Sex differences in the prevalence of genetic mutations in FTD and ALS

Abstract

Objective:To conduct a meta-analysis that investigates sex differences in the prevalence of mutations in the 3 most common genes that cause amyotrophic lateral sclerosis (ALS) and frontotemporal dementia (FTD)—chromosome 9 open reading frame 72 (C9orf72), progranulin (GRN), or microtubule-associated protein tau (MAPT)—in patients clinically diagnosed with these conditions.Methods:MEDLINE, EMBASE, and PsycINFO databases were searched (inception to June 30, 2016). Studies of patients with FTD or ALS that reported the number of men and women with and without mutations of interest were selected. Female to male pooled risk ratios (RR) and 95% confidence intervals (CI) for each mutation were calculated using random-effects models.Results:Thirty-two articles reporting 12,784 patients with ALS (including 1,244 C9orf72 mutation carriers) revealed a higher prevalence of female patients with C9orf72-related ALS (RR 1.16, 95% CI 1.04–1.29). Twenty-three articles reporting 5,320 patients with FTD (including 488 C9orf72 mutation carriers) revealed no sex differences in C9orf72-related FTD (RR 0.95, 95% CI 0.81–1.12).

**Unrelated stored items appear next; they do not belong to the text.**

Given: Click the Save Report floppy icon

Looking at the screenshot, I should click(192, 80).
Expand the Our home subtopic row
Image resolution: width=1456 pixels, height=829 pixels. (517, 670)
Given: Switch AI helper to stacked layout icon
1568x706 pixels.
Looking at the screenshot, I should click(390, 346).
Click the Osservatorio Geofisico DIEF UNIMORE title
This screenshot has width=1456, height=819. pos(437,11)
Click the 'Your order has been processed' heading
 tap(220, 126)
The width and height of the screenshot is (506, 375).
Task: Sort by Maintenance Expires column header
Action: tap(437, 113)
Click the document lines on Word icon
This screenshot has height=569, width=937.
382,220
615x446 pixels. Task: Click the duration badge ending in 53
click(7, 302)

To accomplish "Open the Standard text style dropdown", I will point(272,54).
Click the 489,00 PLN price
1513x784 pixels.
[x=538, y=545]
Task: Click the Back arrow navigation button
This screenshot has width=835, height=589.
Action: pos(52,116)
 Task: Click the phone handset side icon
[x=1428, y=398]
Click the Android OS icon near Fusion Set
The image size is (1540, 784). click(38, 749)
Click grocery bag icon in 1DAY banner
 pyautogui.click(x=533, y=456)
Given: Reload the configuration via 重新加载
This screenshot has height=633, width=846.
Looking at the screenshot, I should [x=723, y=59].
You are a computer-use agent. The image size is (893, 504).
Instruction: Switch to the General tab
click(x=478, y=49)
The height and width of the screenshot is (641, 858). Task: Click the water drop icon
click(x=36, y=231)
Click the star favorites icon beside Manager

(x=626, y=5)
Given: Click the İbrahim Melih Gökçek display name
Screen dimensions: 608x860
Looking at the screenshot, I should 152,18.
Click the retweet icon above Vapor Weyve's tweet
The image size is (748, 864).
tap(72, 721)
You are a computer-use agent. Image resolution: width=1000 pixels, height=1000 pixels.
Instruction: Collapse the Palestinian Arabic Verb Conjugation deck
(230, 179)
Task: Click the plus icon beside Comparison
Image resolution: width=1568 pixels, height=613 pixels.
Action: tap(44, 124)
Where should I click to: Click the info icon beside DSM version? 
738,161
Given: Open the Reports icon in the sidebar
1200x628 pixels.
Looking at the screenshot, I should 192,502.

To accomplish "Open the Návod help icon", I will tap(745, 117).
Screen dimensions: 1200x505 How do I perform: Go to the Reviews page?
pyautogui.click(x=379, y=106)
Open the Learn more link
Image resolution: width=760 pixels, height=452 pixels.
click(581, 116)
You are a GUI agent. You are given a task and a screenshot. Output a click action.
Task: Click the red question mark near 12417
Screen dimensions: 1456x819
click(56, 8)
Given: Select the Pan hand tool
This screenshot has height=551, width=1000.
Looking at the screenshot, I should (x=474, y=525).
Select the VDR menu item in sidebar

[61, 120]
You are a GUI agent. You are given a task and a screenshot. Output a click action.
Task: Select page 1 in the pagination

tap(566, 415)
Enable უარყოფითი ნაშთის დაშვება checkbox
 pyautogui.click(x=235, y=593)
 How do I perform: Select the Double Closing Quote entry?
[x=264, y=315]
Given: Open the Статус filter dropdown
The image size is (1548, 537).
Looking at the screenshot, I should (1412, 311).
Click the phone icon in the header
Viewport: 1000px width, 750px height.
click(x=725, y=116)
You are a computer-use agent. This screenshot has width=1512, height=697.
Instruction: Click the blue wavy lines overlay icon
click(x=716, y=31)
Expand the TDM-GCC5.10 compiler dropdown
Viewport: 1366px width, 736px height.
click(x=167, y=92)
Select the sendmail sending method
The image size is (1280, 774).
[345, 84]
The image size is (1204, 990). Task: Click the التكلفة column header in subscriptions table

Thirty-six articles reporting 3,857 patients with FTD (including 369 GRN mutation carriers) revealed a higher prevalence of female patients with GRN-related FTD (RR 1.33, 95% CI 1.09–1.62). Finally, 21 articles reporting 2,377 patients with FTD (including 215 MAPT mutation carriers) revealed no sex difference in MAPT-related FTD (RR 1.21, 95% CI 0.95–1.55).Conclusions:Higher female prevalence of C9orf72 hexanucleotide repeat expansions in ALS and GRN mutations in FTD suggest that sex-related risk factors might moderate C9orf72 and GRN-mediated phenotypic expression.